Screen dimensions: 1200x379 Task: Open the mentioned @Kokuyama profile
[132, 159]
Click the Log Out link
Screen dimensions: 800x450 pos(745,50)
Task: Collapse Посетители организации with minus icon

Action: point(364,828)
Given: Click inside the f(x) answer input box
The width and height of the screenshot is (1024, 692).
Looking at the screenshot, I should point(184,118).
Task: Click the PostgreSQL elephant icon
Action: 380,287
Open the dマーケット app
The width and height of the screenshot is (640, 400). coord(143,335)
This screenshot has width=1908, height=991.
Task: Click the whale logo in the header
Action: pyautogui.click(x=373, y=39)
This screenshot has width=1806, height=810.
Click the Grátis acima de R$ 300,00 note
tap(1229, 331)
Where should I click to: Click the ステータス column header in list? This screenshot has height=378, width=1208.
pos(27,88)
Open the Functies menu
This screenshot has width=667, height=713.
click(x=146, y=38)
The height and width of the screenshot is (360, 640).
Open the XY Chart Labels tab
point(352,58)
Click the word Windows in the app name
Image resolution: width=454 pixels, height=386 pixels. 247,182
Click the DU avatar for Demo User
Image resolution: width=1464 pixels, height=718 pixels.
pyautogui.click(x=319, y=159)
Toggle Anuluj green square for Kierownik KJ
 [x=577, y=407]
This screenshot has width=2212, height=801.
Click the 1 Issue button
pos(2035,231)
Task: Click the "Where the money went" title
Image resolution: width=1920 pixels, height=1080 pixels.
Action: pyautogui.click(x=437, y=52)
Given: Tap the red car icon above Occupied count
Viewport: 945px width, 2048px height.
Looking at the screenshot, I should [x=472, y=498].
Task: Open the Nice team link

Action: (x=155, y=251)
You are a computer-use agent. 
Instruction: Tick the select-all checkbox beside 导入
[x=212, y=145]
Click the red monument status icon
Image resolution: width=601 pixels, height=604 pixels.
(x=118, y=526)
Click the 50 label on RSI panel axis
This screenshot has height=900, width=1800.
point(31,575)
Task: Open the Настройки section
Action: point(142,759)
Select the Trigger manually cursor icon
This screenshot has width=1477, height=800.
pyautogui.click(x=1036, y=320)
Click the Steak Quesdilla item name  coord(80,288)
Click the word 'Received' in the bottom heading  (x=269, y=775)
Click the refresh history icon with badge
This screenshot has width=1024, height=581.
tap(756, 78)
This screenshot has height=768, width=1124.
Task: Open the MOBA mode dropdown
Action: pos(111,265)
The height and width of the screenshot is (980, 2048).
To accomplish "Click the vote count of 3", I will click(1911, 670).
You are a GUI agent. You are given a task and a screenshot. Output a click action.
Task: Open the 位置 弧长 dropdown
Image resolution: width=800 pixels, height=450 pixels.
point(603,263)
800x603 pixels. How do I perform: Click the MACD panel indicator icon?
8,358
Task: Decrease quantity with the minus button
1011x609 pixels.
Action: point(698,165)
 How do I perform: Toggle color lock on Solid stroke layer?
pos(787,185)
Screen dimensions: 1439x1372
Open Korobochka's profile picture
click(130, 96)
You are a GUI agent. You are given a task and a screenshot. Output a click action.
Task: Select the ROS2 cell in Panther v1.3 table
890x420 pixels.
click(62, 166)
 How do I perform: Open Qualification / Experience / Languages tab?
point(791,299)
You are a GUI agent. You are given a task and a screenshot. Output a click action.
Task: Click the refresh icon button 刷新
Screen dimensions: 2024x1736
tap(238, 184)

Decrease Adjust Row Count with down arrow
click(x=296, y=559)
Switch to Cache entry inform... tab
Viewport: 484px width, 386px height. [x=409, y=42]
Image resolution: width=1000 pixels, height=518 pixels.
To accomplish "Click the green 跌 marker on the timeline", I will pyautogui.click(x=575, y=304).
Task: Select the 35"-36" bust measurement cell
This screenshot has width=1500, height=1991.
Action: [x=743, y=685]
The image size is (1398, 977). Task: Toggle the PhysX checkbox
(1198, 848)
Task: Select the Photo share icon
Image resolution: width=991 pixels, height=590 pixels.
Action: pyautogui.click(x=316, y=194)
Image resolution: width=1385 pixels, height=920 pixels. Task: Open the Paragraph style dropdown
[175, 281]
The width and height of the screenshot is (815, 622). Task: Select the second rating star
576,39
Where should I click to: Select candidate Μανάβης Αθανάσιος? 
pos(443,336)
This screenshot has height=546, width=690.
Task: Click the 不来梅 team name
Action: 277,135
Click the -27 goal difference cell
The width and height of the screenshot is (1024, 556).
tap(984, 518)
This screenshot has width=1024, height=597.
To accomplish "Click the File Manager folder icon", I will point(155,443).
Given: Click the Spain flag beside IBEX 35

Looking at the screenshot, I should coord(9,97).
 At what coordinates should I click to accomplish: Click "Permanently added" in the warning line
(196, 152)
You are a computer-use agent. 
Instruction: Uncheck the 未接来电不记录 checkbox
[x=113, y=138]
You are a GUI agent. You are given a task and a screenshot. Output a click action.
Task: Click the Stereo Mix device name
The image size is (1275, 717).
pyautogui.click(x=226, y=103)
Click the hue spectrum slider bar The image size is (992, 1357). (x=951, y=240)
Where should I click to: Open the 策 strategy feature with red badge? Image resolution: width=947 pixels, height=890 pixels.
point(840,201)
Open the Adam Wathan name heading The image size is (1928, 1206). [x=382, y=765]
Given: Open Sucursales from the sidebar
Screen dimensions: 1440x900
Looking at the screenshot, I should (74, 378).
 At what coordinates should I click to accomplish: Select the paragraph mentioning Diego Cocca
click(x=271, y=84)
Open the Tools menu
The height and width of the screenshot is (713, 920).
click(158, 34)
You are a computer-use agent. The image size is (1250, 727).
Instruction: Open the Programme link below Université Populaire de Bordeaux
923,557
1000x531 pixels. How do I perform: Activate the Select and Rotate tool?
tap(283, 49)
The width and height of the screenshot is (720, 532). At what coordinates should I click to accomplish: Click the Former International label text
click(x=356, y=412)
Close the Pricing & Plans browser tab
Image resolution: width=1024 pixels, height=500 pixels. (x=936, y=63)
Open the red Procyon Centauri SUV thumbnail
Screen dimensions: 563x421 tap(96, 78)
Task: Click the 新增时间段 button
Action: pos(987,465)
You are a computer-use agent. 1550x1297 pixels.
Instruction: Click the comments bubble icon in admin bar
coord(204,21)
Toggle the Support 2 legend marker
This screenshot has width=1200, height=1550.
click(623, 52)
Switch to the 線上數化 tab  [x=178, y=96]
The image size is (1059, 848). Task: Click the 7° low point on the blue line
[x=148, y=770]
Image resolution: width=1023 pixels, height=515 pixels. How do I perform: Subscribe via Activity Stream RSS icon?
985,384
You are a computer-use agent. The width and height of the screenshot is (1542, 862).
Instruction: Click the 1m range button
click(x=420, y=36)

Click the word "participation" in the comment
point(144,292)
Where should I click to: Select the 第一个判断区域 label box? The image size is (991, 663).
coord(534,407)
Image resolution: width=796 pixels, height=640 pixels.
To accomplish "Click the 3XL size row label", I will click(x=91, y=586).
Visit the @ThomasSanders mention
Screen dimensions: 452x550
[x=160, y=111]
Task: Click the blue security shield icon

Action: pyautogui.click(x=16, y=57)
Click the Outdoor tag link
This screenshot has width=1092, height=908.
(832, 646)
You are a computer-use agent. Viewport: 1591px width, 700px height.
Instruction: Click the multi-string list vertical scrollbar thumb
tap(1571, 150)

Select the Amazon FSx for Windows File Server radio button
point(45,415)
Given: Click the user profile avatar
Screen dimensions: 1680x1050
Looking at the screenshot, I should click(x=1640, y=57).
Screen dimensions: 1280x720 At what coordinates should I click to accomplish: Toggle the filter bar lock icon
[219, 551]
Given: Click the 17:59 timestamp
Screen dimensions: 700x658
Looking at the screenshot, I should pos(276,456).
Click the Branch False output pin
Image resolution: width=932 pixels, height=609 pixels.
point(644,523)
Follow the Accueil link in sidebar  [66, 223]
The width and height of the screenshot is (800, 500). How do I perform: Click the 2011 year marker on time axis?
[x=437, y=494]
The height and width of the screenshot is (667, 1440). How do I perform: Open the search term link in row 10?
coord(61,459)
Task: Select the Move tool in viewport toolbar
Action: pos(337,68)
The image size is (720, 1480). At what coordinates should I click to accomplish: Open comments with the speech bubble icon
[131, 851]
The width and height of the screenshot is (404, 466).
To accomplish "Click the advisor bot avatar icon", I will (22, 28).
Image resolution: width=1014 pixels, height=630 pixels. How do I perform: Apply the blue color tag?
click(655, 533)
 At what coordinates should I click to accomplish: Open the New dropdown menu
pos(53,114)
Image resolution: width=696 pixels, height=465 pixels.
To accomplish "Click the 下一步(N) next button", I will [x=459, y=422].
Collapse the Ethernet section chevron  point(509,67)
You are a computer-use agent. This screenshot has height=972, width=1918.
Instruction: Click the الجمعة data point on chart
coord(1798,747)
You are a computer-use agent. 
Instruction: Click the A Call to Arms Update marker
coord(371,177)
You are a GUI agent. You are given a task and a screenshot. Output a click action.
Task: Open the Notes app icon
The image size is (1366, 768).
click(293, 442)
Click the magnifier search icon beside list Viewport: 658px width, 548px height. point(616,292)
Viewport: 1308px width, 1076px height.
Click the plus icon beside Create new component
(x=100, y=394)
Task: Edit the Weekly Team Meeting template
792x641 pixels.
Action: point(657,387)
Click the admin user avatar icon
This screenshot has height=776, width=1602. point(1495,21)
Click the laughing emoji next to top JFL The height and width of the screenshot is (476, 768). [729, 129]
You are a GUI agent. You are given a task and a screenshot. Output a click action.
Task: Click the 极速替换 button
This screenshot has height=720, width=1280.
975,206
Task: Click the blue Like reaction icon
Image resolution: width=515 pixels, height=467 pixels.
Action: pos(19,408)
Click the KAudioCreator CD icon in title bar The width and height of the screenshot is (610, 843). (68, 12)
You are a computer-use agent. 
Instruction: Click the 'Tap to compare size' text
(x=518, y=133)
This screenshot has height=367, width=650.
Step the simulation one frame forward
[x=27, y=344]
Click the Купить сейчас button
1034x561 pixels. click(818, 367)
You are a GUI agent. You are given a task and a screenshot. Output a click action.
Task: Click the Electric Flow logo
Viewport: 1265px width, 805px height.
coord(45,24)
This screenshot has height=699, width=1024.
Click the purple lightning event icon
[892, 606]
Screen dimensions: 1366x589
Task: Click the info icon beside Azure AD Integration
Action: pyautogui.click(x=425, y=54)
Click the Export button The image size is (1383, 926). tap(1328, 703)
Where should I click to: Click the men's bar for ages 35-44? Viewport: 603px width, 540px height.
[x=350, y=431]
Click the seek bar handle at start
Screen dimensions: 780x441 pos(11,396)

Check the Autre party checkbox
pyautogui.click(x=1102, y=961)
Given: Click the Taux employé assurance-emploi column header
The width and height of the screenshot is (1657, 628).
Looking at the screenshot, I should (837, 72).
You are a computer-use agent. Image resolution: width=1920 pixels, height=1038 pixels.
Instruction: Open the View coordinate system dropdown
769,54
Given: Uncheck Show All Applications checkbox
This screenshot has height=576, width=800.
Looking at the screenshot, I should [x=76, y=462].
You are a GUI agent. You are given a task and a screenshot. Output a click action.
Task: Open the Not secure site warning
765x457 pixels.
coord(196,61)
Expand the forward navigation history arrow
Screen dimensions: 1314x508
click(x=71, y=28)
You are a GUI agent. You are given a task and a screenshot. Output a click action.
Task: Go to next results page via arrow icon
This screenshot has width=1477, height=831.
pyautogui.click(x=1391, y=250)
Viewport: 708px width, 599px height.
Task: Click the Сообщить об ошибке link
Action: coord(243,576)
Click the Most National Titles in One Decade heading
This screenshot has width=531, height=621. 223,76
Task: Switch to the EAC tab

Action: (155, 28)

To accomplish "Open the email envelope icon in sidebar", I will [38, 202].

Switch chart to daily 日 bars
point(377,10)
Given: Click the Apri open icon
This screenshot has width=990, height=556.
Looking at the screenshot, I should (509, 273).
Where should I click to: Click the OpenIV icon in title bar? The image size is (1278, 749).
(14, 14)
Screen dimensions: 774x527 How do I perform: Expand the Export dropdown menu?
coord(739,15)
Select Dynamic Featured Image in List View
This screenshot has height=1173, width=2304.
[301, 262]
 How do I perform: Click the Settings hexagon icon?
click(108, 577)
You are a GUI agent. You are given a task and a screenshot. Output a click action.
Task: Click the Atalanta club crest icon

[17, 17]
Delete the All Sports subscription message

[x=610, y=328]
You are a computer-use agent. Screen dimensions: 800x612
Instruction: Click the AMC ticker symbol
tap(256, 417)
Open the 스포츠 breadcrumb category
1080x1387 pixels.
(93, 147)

▶ **ACTIVITY**: Copy every line in the data above that has the string "history" in it.

▶ **RESPONSE**:
Click the refresh history icon with badge
Expand the forward navigation history arrow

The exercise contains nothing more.